The house is beautiful, with a lot of windows and a huge front porch. It’s located in a 25-acre wooded lot. Right next to it is an incredibly ugly white marble monstrosity that houses the museum. This building is so ugly it almost ruins the look of the entire place. We bought our tickets and toured the house.
The lady who guided us through the downstairs was a jerk. Her attitude showed that she thought she knew a lot more than we did and, furthermore, she wasn’t about to share any of it with us. We were having a good time and laughing, and I think that bothered her, although we were also interested and paying close attention.
The upstairs guide was much better. She was a little old lady who knew a lot about Hayes and enjoyed her job. She also figured out right off the bat that we were genuinely interested. She showed us everything there was to see upstairs, and when she found out there was a lot downstairs that we were supposed to have been shown but weren’t, she took us back down there and showed it to us.

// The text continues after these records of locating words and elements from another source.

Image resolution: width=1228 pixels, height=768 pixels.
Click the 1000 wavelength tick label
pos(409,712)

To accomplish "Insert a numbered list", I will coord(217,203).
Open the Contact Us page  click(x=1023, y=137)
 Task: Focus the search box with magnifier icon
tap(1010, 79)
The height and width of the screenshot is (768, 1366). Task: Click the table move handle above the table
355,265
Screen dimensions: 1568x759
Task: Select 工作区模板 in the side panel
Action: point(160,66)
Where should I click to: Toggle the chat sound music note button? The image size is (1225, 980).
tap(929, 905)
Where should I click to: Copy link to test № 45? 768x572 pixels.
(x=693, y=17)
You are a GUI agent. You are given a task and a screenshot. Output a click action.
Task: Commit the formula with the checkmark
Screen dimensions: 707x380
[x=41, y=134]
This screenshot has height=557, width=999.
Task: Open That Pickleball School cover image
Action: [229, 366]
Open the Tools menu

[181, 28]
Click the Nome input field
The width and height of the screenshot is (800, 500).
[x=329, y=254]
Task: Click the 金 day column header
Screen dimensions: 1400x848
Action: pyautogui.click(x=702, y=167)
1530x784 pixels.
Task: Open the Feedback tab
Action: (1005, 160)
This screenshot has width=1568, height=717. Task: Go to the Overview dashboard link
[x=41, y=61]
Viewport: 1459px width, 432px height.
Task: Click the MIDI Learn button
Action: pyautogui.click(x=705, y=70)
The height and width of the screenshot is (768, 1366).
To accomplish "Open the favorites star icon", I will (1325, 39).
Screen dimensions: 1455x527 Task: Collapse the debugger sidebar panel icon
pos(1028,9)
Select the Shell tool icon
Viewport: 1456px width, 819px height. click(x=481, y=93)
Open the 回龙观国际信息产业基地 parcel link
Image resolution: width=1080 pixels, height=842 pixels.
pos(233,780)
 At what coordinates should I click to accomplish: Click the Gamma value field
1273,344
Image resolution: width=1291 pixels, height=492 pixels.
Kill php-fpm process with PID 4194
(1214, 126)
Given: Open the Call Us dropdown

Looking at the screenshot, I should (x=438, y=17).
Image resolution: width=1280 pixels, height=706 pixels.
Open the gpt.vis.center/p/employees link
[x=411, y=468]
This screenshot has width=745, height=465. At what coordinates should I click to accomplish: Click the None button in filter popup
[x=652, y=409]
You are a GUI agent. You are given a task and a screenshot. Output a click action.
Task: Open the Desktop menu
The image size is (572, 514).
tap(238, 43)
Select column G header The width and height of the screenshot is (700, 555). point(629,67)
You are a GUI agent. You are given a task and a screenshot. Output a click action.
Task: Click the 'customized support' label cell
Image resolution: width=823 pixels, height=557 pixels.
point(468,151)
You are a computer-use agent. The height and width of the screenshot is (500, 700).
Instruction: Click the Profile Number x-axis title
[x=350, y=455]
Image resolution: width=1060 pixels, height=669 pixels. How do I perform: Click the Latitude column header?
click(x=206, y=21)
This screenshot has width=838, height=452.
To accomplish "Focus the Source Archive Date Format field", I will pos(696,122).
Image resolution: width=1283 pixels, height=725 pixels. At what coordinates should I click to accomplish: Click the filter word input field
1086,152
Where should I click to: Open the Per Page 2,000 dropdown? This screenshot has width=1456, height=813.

I wasn’t allowed to take pictures inside the house, but here are some postcard views. On the left is the Red Parlor. The library (right) had cool bookcases, but the room was too narrow for its length. I thought it looked like it had been crammed in as an afterthought.
Here’s the dining room (left). The sideboard on the far right was in the White House. It was rescued after the British burned the building during the War of 1812. Its twin is on the other side of the window, hidden behind the table centerpiece. This is one of the things the downstairs guide didn’t show us. On the right is Hayes’ bedroom. Both Rutherford and his wife Lucy died in the four-poster bed. Several generations of Hayes’ family lived in the house after the President died, and many of the rooms are filled with their furniture and decorations.
When Hayes lived in the house, he had a lot of famous visitors. Hayes had them touch trees on his property, then hung up plaques with the person’s name. We walked around the grounds touching trees that were touched by famous politicians and Civil War generals. Rutherford and Lucy are buried in this grave on the property. Several other family members and a few dogs and horses are also buried in this enclosure.
After walking the grounds, we went inside the ugly building and toured the museum. It wasn’t very well put together and had a lot of random stuff that had nothing to do with Hayes, like the capstan from the Battleship Maine and a ring with a lock of George Washington’s hair. There was some Hayes’ stuff — Lucy’s gowns, Rutherford’s Civil War gear, and their daughter Fanny’s doll house. We also saw the carriage Hayes used when in the White House.